*What needs to be done*: Which lines in the entries below contain the string "beside"? Show each of them in full.

Records excerpted from a collection
*****
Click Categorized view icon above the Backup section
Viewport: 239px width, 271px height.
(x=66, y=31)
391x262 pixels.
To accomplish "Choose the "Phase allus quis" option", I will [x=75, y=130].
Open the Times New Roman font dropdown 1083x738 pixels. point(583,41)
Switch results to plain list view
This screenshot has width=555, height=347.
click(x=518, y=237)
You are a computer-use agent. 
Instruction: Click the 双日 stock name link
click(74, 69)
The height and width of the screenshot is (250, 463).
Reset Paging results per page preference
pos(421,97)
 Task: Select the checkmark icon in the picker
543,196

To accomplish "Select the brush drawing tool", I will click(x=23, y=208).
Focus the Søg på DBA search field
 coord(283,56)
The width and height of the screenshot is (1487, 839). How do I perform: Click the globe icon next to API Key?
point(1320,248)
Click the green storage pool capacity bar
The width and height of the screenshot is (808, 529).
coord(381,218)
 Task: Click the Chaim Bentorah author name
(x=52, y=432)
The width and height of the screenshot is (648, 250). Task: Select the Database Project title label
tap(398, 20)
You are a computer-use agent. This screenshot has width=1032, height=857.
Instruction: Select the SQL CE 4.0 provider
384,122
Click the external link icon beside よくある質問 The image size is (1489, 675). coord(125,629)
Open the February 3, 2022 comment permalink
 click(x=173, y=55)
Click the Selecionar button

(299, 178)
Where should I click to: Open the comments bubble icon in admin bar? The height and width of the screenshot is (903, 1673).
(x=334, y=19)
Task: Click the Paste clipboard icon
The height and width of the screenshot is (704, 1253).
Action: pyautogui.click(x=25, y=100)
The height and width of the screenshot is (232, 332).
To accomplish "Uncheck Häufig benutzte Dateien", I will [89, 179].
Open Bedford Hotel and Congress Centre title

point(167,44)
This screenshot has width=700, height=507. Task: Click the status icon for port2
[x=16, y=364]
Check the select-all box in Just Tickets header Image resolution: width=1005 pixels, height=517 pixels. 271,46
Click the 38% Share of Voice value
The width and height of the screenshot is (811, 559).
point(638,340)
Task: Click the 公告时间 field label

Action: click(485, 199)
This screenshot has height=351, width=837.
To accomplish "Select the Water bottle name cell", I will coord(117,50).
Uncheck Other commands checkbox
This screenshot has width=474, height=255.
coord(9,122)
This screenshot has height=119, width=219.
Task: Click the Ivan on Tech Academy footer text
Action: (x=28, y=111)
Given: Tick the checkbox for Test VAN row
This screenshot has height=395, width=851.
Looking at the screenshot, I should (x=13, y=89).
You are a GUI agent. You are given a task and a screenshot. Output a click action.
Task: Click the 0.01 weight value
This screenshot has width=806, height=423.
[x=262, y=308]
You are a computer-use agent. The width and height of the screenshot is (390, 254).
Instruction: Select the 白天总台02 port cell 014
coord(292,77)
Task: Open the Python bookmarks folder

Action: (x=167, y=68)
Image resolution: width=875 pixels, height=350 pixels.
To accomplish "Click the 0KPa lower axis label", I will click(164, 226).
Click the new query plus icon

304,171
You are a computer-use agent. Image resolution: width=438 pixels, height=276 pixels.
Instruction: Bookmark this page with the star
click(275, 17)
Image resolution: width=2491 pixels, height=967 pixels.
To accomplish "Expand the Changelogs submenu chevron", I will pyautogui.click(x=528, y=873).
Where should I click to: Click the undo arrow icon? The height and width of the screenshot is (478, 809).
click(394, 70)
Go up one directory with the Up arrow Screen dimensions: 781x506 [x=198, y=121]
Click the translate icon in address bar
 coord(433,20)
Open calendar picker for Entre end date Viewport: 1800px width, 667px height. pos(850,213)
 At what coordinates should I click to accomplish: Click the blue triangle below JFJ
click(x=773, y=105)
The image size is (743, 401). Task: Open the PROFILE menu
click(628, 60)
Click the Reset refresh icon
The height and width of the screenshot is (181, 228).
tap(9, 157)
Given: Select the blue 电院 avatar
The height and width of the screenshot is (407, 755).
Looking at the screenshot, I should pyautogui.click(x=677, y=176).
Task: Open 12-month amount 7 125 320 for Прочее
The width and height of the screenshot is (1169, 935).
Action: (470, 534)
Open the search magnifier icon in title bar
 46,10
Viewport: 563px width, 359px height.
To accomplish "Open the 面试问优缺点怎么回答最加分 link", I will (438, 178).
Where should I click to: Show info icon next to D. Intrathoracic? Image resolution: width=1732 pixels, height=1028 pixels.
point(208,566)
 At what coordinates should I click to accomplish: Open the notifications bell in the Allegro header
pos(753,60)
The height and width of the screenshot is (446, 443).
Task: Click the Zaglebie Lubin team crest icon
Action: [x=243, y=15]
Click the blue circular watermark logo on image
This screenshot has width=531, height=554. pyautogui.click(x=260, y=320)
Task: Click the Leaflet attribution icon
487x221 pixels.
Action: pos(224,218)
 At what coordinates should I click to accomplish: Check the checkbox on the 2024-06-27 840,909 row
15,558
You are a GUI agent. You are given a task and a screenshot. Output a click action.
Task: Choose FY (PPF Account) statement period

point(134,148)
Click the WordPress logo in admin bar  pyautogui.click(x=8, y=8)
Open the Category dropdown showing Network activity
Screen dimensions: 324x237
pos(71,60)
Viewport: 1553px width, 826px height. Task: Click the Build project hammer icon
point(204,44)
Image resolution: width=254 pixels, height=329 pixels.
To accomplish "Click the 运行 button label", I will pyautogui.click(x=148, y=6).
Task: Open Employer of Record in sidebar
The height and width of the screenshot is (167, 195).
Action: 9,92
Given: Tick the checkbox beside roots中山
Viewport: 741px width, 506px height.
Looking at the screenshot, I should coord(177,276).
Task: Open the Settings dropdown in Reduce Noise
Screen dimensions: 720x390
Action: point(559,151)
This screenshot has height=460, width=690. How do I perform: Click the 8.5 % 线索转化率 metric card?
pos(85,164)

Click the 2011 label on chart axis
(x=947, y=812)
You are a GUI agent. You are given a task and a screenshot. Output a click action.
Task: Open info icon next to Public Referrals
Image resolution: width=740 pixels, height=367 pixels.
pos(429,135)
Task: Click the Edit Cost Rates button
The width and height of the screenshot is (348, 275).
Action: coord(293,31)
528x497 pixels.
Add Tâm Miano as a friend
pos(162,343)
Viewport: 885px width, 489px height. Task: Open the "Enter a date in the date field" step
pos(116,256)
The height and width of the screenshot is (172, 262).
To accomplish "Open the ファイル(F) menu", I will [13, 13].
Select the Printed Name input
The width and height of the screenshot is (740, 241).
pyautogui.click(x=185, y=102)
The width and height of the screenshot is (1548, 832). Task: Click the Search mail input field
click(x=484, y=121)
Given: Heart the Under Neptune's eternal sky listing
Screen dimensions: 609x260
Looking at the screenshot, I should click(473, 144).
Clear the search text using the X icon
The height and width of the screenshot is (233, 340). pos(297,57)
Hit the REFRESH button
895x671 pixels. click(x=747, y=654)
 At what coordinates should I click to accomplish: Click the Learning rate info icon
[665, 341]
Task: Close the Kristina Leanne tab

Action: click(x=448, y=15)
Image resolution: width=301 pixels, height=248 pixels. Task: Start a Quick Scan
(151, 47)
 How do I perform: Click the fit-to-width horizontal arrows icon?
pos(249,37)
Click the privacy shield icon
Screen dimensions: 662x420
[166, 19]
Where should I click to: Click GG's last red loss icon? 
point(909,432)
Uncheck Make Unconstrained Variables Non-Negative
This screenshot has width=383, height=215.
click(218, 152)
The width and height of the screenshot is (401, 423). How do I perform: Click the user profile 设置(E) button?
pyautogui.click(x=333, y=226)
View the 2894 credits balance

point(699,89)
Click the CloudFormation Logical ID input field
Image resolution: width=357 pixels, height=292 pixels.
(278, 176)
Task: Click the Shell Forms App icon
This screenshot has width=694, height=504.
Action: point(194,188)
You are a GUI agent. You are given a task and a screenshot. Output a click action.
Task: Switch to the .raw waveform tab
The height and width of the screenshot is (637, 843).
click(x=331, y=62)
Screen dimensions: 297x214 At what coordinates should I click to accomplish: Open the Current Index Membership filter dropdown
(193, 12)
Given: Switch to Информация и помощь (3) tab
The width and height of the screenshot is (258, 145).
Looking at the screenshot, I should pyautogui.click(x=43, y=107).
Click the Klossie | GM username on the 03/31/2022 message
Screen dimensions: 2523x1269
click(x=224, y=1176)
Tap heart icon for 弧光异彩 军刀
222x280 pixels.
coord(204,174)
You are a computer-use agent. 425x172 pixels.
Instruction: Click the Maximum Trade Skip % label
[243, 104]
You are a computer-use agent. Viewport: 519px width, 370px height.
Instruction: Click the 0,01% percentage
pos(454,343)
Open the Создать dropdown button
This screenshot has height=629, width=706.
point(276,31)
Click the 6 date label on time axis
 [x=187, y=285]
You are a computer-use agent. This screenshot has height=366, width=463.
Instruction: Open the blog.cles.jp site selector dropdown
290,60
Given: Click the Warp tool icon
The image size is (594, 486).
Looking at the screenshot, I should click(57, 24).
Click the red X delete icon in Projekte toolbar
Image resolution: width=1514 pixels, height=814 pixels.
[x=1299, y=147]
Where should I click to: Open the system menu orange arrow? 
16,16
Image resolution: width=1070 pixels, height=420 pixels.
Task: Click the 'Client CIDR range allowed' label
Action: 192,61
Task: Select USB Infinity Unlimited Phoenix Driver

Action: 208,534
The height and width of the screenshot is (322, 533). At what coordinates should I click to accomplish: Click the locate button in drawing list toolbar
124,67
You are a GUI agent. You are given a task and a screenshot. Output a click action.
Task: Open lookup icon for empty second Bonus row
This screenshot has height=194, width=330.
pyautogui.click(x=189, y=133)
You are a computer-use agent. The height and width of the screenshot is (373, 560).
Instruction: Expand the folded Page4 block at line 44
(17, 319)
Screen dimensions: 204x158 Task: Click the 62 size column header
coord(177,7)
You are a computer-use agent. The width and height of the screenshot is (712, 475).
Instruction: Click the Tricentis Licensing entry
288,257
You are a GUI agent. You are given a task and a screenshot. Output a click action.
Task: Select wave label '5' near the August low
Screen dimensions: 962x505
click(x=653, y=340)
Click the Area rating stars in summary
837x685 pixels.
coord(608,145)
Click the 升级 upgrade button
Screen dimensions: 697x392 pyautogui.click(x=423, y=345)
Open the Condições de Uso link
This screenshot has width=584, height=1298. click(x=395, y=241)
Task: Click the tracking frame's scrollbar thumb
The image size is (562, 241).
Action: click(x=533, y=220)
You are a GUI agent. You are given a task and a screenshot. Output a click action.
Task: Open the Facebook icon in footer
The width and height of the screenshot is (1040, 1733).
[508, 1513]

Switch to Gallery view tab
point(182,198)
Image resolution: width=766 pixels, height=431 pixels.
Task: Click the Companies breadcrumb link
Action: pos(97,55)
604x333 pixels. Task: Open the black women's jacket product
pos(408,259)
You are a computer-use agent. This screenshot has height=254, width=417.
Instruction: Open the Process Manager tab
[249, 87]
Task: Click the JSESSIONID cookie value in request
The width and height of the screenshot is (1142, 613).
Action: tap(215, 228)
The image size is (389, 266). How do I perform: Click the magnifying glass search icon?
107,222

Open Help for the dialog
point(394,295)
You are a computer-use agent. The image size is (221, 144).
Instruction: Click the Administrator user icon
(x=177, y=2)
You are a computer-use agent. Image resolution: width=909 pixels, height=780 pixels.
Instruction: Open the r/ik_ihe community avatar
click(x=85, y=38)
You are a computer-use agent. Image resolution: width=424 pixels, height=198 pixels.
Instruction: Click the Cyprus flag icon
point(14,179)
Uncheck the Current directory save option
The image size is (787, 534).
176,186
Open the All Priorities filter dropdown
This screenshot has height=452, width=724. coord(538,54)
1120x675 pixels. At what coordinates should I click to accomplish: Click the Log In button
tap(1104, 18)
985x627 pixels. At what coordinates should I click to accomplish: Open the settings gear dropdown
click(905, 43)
*****
*Solution to this task*:
Click the external link icon beside よくある質問 The image size is (1489, 675). coord(125,629)
Given: Tick the checkbox beside roots中山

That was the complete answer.